- Consigne a:
Les affirmations suivantes sont-elles conformes à l'article sur Donald Trump et Twitter ? Répondez par oui ou par non pour chacune, en citant à l'identique les mots de l'article qui tranchent.
(i) Quelques jours avant le scrutin présidentiel, l'équipe de campagne de Trump l'a privé d'accès à Internet.
(ii) Selon le décompte du New York Times, Trump a proféré plus de 300 insultes pendant sa campagne.
(iii) L'intronisation du futur président est prévue pour le 8 novembre.

- Extrait fourni:
Faut-il bannir Donald Trump de Twitter ?

Le prochain président des Etats-Unis est un “twitto” compulsif qui multiplie, même élu et malgré les mises en garde de ses conseillers, les réactions à l'emporte-pièce, les provocations à l’égard de la presse, des humoristes, et, encore plus problématique, des puissances étrangères comme la Chine. Le premier "président Twitter" bouscule la communication politique traditionnelle, quitte à embarrasser Twitter lui-même.
Sylvain Rolland
La liberté de parole de Donald Trump sur Twitter, ses prises de position polémiques, ses attaques contre ses opposants et les médias qui ne le soutiennent pas -y compris en apostrophant leurs journalistes-, bousculent la conception traditionnelle de la communication politique. Au point de provoquer des tensions géopolitiques.

Quelques jours avant le scrutin présidentiel du 8 novembre, l'équipe de campagne de Donald Trump avait coupé l'accès à Internet de son candidat pour l'obliger à ne plus tweeter. Il fallait éviter à tout prix une nouvelle bévue si proche du jour du vote. Cette décision surréaliste avait provoqué l'ironie de Barack Obama : « S'il ne peut maîtriser son compte Twitter, comment pourrait-il gérer l'arme nucléaire ? »

Après son élection, le président-élu avait promis d'utiliser Twitter de façon "plus modérée". C'était le minimum : pendant sa campagne, le milliardaire avait proféré pas moins de 289 insultes à l'encontre d'adversaires, de célébrités, de médias, de pays étrangers et même d'émissions de télévision, comme l'a compilé le New York Times.

Jack Dorsey, Pdg de Twitter, embarrassé par Donald Trump

Mais chassez le naturel, il revient au galop. Après l'élection, Donald Trump n'a résisté que quelques jours. Dès le 13 novembre, il repartait dans les déclarations enflammées et spontanées sur tous les sujets, des plus triviaux (comme une parodie du Saturday Night Live qui lui a déplu) aux plus sérieux (la politique monétaire de la Chine et ses projets militaires, voir plus bas). Il n'a pas non plus hésité à tweeter pour dénoncer une soi-disant « fraude massive » au bénéfice d'Hillary Clinton dans certains Etats lors de l'élection. De quoi alimenter la machine à rumeurs et les fausses informations, pour lesquelles Twitter et Facebook sont très critiqués depuis quelques mois.

Le Parti Vert vient de laisser tomber sa procédure de recomptage en Pennsylvanie et perd des votes dans le recomptage du Wisconsin. Encore une arnaque de Stein pour lever des fonds !

Cette attitude provoque la consternation des médias et même de la propre équipe de Donald Trump, qui aimerait, d'après la presse américaine, que le futur président (son intronisation aura lieu le 20 janvier prochain) soit moins impulsif. « Il provoque, il trolle. Il faut le dire et le redire. Ce n'est pas normal. Cela abaisse la présidence », s'inquiétait le New York Times, cible régulière de Trump, dans un éditorial, fin novembre.

- Enregistrements présentés:
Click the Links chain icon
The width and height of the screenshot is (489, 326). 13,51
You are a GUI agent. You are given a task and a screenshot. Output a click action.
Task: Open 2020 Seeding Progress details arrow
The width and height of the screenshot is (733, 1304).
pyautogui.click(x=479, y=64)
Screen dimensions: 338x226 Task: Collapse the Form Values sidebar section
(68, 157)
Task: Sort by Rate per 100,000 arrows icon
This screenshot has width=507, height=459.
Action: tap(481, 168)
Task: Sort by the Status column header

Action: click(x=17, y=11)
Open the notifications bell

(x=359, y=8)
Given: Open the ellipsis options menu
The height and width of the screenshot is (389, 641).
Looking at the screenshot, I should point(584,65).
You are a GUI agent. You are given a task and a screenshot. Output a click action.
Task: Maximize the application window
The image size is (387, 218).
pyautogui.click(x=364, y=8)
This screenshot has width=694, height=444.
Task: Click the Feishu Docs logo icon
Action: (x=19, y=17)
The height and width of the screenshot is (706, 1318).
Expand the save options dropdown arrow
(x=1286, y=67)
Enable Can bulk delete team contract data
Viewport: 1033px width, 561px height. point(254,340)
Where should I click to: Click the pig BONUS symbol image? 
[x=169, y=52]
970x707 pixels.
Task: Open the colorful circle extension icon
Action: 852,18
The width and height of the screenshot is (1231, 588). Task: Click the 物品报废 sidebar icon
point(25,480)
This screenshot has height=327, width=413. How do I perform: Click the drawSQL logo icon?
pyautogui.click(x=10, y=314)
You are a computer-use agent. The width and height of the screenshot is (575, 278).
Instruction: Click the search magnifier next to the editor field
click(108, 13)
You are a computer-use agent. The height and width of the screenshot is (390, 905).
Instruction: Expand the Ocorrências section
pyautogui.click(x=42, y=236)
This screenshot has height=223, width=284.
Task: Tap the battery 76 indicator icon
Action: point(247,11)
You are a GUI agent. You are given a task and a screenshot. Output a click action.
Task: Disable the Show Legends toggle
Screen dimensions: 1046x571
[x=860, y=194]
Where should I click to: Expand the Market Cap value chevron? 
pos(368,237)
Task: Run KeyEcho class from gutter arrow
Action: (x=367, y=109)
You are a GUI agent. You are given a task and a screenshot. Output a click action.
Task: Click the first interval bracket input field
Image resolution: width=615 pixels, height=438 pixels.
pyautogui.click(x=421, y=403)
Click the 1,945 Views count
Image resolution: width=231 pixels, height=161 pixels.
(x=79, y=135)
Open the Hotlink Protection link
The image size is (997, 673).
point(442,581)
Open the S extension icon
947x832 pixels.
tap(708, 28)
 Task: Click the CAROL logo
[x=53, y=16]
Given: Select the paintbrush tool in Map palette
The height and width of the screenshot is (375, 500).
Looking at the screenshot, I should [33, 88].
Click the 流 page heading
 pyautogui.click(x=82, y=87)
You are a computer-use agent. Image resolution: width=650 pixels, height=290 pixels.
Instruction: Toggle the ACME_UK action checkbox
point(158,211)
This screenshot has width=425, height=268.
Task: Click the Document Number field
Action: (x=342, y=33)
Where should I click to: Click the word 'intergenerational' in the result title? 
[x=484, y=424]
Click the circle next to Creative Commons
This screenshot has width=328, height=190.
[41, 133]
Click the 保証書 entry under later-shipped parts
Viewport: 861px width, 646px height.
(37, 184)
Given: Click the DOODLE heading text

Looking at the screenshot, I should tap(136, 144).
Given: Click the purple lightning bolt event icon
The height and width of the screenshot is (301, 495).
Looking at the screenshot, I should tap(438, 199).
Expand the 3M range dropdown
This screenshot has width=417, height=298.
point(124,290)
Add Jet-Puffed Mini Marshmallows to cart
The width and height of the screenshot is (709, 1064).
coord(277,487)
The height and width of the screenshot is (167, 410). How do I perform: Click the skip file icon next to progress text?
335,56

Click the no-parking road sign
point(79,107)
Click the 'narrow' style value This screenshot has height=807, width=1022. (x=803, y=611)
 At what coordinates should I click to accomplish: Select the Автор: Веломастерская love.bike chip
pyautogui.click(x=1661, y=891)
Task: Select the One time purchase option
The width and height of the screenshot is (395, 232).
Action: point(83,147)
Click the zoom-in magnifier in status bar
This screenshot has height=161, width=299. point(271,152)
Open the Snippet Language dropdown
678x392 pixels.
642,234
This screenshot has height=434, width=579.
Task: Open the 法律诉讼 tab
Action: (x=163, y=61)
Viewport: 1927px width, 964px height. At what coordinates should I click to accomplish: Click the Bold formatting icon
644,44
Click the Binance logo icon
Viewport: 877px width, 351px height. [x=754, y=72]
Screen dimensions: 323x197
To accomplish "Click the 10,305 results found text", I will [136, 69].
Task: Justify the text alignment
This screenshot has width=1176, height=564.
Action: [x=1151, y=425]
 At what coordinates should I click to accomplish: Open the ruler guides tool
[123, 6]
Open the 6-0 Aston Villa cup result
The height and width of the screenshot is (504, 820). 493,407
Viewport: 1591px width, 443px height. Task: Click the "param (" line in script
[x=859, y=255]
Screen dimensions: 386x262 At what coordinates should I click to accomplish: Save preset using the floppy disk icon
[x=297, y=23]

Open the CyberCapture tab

- Consigne b: Restituez mot pour mot les lignes des enregistrements, depuis la première jusqu'à celle qui contient « Looking at the screenshot, I should point(584,65). », toutes deux incluses.

- Réponse rédigée a:
(i) Oui : « l'équipe de campagne de Donald Trump avait coupé l'accès à Internet de son candidat pour l'obliger à ne plus tweeter ».
(ii) Non : « le milliardaire avait proféré pas moins de 289 insultes ».
(iii) Non : « son intronisation aura lieu le 20 janvier prochain ».

- Réponse rédigée b:
Click the Links chain icon
The width and height of the screenshot is (489, 326). 13,51
You are a GUI agent. You are given a task and a screenshot. Output a click action.
Task: Open 2020 Seeding Progress details arrow
The width and height of the screenshot is (733, 1304).
pyautogui.click(x=479, y=64)
Screen dimensions: 338x226 Task: Collapse the Form Values sidebar section
(68, 157)
Task: Sort by Rate per 100,000 arrows icon
This screenshot has width=507, height=459.
Action: tap(481, 168)
Task: Sort by the Status column header

Action: click(x=17, y=11)
Open the notifications bell

(x=359, y=8)
Given: Open the ellipsis options menu
The height and width of the screenshot is (389, 641).
Looking at the screenshot, I should point(584,65).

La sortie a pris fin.